Last updated January 25, 2022
In AI Origins & Evolution

Meta AI releases “data2vec”, a self-supervised algorithm that works for speech, vision, and text

They have applied it separately to speech, text and images where it outperformed the previous best single-purpose algorithms for computer vision and speech.

Share

Published on January 25, 2022

by Sreejani Bhattacharyya

Meta AI has released data2vec, calling it “the first high-performance self-supervised algorithm that works for multiple modalities.” They have applied it separately to speech, text and images, where it outperformed the previous best single-purpose algorithms for computer vision and speech. It came out as competitive on NLP tasks.

Meta added that data2vec does not rely on contrastive learning or reconstructing the input example. The tech giant has also released open source code and pretrained models.

We created data2vec, the first general high-performance self-supervised algorithm for speech, vision, and text. When applied to different modalities, it matches or outperforms the best self-supervised algorithms. Read more and get the code:https://t.co/3x8VCwGI2x pic.twitter.com/Q9TNDg1paj
— Meta AI (@MetaAI) January 20, 2022

Method

In the paper titled “data2vec: A General Framework for Self-supervised Learning in Speech, Vision and Language”, the research team said that data2vec is trained by predicting the model representations of the full input data given a partial view of the input.

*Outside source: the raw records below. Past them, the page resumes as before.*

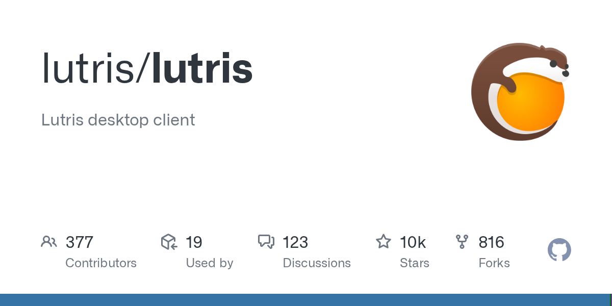Viewport: 612px width, 306px height.
Task: Click the Used by package icon
Action: (x=169, y=242)
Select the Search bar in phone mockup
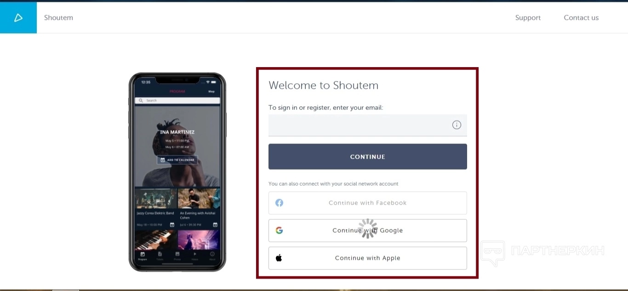 [177, 100]
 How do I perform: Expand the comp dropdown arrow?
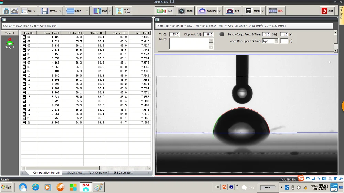[262, 11]
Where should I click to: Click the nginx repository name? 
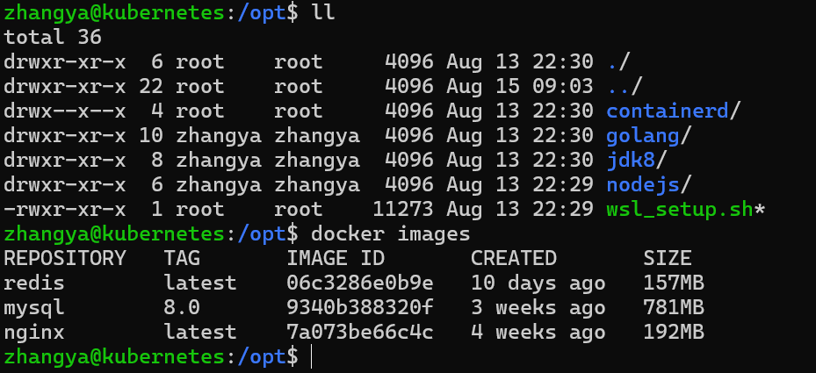click(34, 333)
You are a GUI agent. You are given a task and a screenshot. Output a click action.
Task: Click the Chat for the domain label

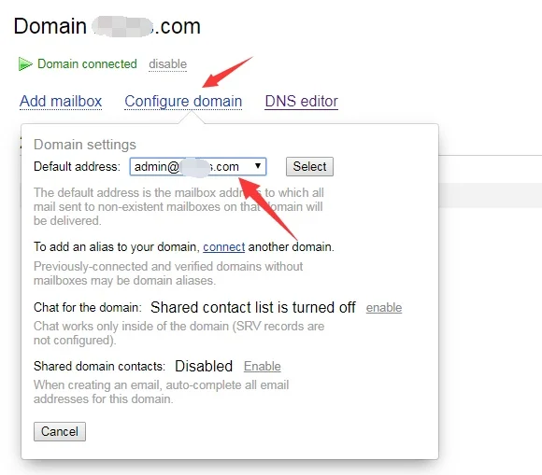click(x=88, y=308)
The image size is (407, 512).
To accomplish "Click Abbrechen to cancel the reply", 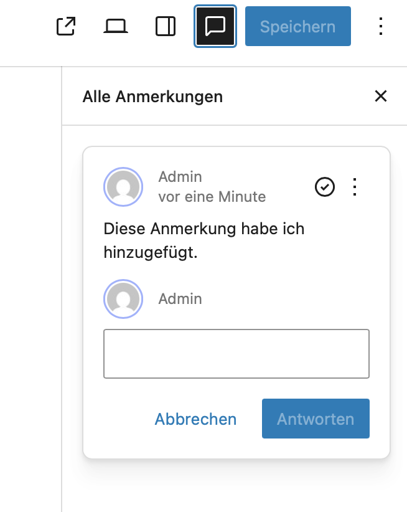I will [x=195, y=419].
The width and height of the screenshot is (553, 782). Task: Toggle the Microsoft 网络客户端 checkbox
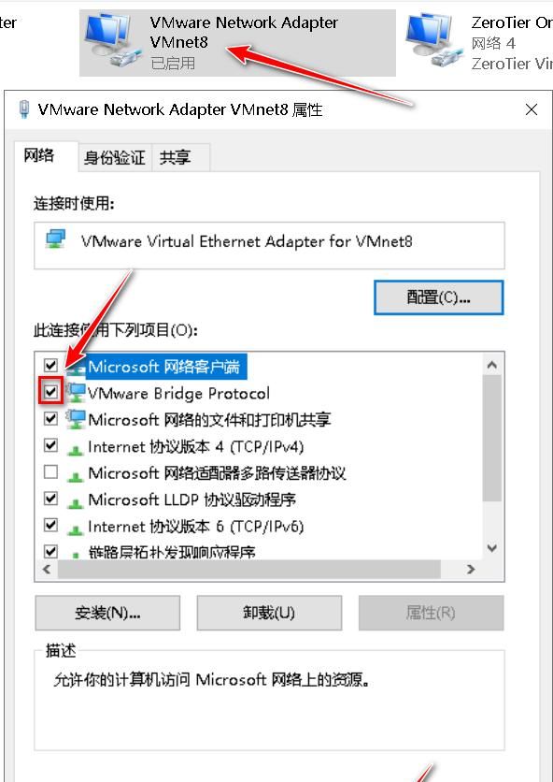pyautogui.click(x=50, y=366)
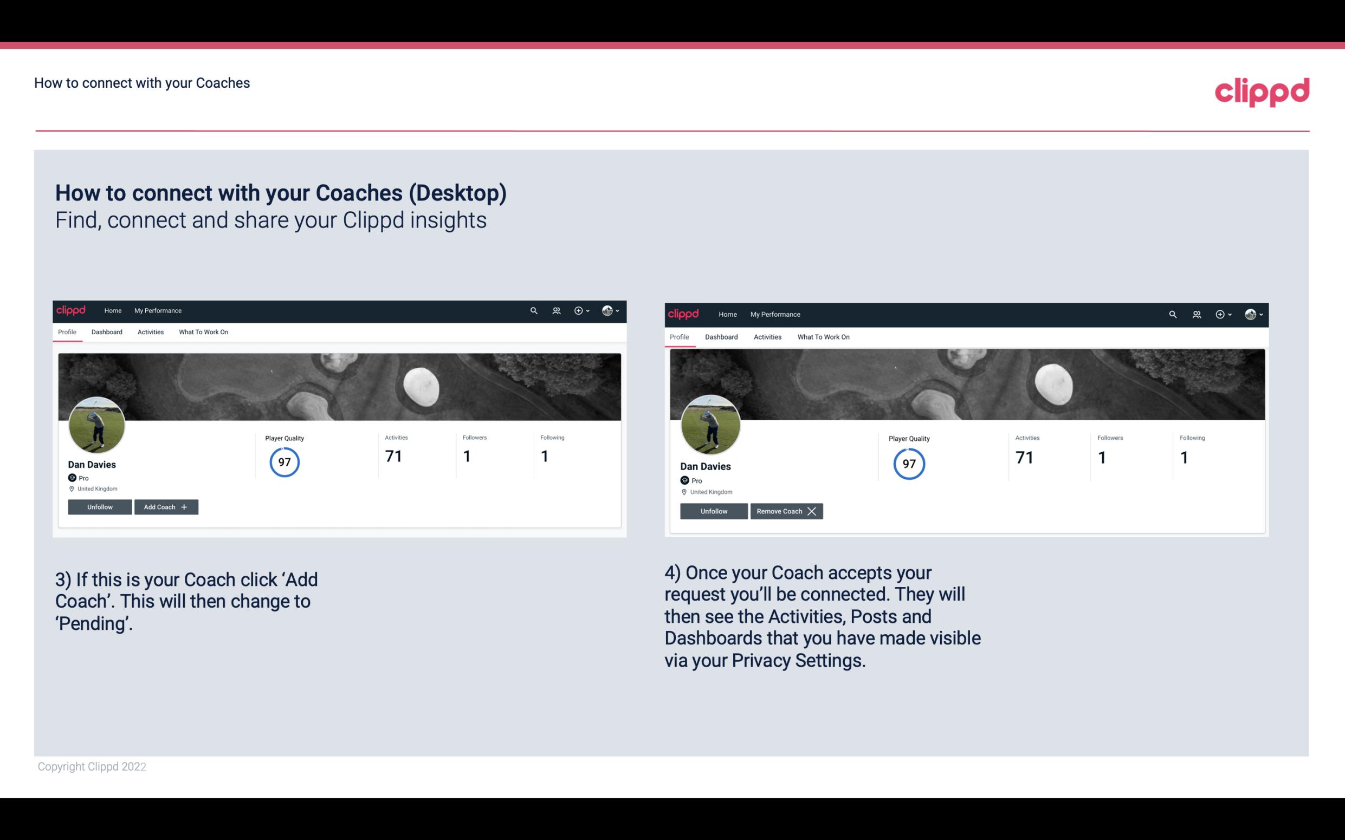The height and width of the screenshot is (840, 1345).
Task: Click the Clippd logo icon top left
Action: [73, 310]
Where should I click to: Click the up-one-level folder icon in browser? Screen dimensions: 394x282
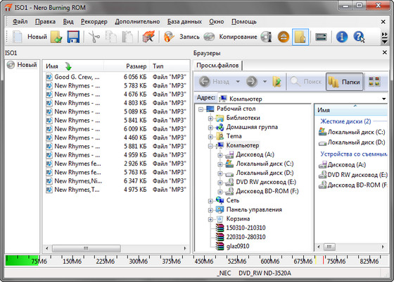[x=277, y=82]
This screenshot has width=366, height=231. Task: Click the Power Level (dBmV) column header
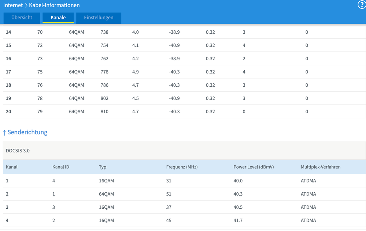coord(254,167)
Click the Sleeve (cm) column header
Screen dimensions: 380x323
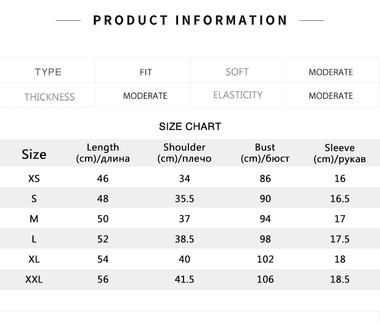(x=339, y=153)
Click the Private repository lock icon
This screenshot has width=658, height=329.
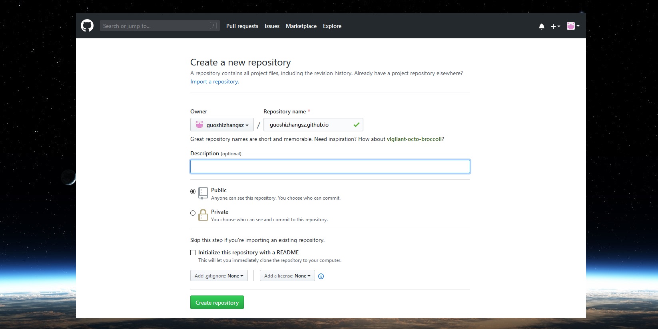click(x=203, y=215)
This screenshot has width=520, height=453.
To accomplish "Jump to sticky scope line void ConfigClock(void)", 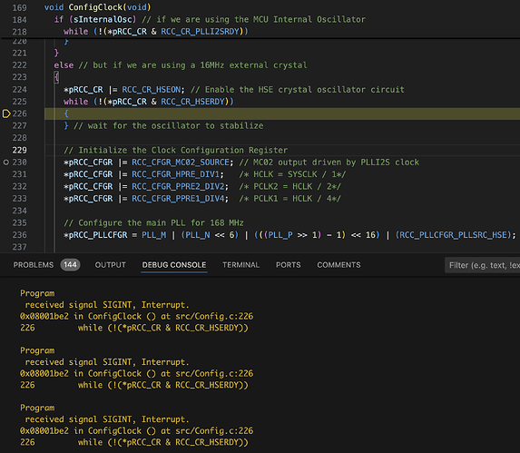I will click(x=97, y=7).
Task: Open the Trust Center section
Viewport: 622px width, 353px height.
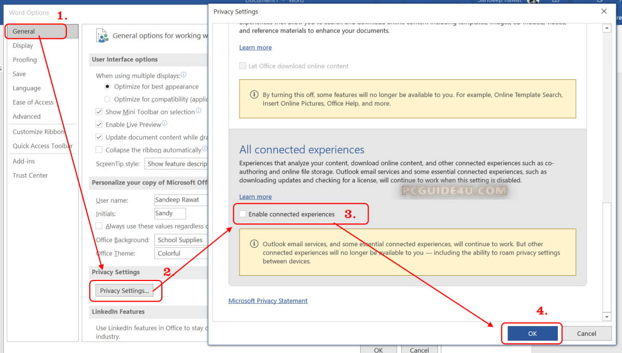Action: tap(30, 175)
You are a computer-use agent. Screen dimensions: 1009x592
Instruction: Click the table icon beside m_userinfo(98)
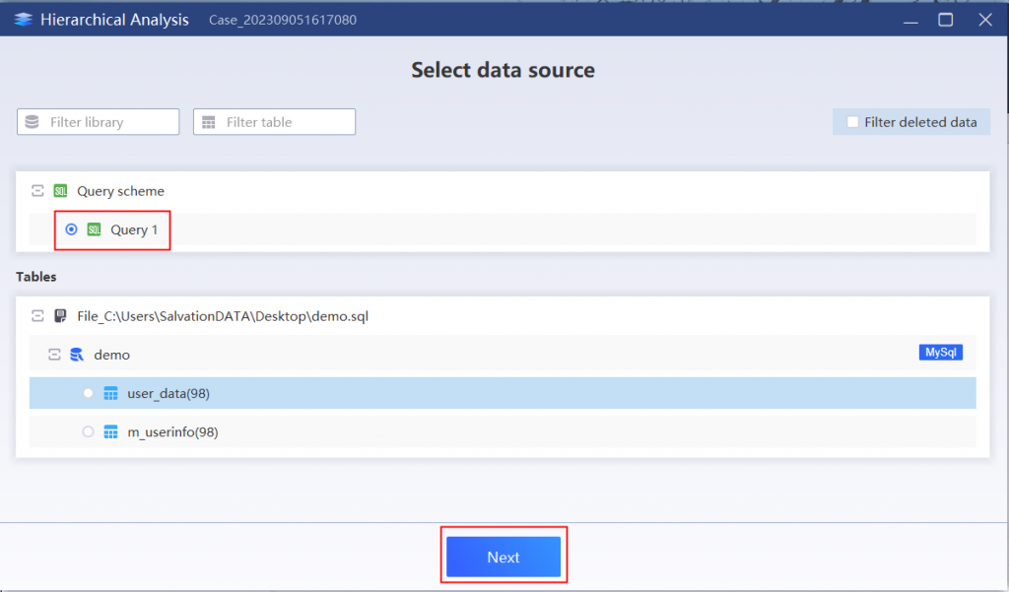[110, 431]
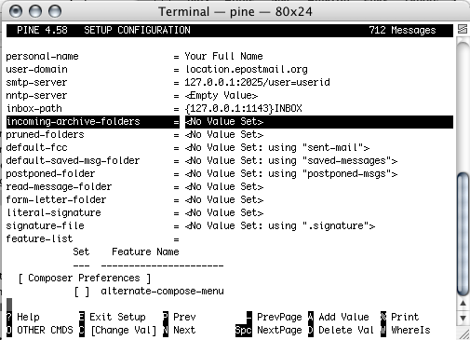470x340 pixels.
Task: Click the toolbar toggle widget in the top-right corner
Action: 463,29

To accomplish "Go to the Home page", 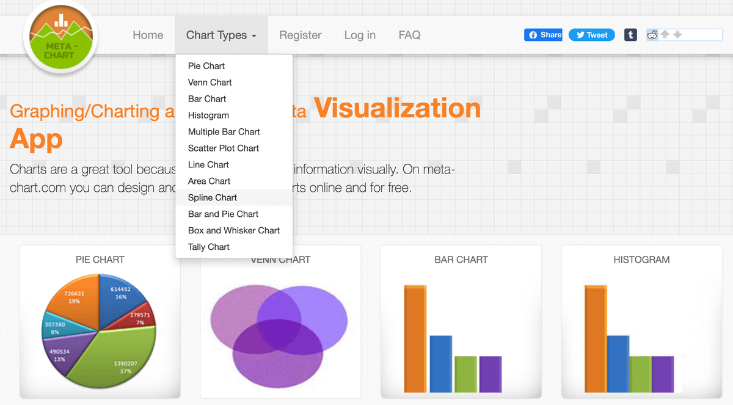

Image: data2vec: A General Framework for Self-supervised Learning in Speech, Vision and Language

The team added in the paper, “We first encode a masked version of the training sample (model in student mode) and then construct training targets by encoding the unmasked version of the input sample with the same model but when parameterized as an exponentially moving average of the model weights (model in teacher mode.)”

The target representations encode all of the information in the training sample. It is for the student to predict these representations given a partial view of the input.

Architecture

As per the paper, the team uses

Standard Transformer architecture along with modality-specific encoding of the input data taken from previous work.
They use the ViT-strategy of encoding an image as a sequence of patches with each spanning 16×16 pixels, input to a linear transformation.
Then, the speech data is encoded by using a multi-layer 1-D convolutional neural network. It maps 16 kHz waveform to 50 Hz representations.
The text is pre-processed to obtain sub-word units. It is embedded in distributional space through learned embedding vectors.

Masking

The paper adds that after the input sample has been embedded as a sequence of tokens, the team masked a part of these units by replacing them with a learned MASK embedding token and feeding the sequence to the Transformer network.

Computer vision and language

Here, the block-wise masking strategy of Bao (2021) is used. For language, they masked tokens.

The model is trained to predict the model representations of the original unmasked training sample based on an encoding of the masked sample. The model representations only for time-steps that are masked are predicted. These are contextualised representations (it encodes the particular time-step with information from the sample to the use of self-attention in the Transformer network).

Results

Computer vision-outperforms existing popular models

Image: Meta

The method is tested on the ImageNet-1K training set. The resulting model is fine-tuned for image classification using the labelled data of the same benchmark. It outperformed existing methods for popular model sizes.